Cloud migration is one of the most significant technology decisions organizations make. Done well, it delivers cost savings, scalability, and agility. Done poorly, it results in expensive failures, data loss, and extended downtime. The difference is planning.
Understanding the Cloud
Cloud isn't one-size-fits-all. Public cloud (AWS, Azure, Google Cloud) offers cost efficiency and global reach but less control. Private cloud provides control and security. Hybrid cloud balances both. Your migration strategy depends on selecting the right model for your needs.
Assessment Phase
Successful migration starts with thorough assessment. Which applications can move to cloud? Which need to stay on-premises? What are dependencies? What are compliance requirements? What skills does your team have? This assessment reveals realistic timelines and costs.
Cost Analysis
Cloud promises cost savings, but only if properly planned. Analyze current IT infrastructure costs—hardware, maintenance, personnel. Compare against projected cloud costs. Include migration costs and training. Real analysis often reveals cost benefits aren't automatic; they require optimization.
Migration Methodology
The 6 Rs framework guides migration decisions: Rehost (lift and shift), Replatform (lift, tinker, and shift), Refactor (re-architect), Repurchase (switch to SaaS), Retire (decommission), or Retain (keep on-premises). Different applications use different strategies.
Risk & Compliance
Migration carries risks: data security, regulatory compliance, vendor lock-in, performance issues.
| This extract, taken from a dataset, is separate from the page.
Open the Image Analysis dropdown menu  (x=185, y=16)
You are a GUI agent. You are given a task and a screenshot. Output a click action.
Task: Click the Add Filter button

Good planning identifies these risks upfront and implements controls. Compliance requirements—HIPAA, PCI-DSS, GDPR—must be understood before migration begins.
Testing & Validation
Never migrate critical systems without thorough testing. Validate functionality, performance, security. Run parallel systems during transition. Have rollback plans if issues arise. This adds cost and time but prevents expensive failures.
Training & Support
Cloud changes how IT teams work. New skills are needed. Staff training is critical. Support structures must be in place. Post-migration optimization is ongoing—cloud requires continuous management to achieve promised benefits.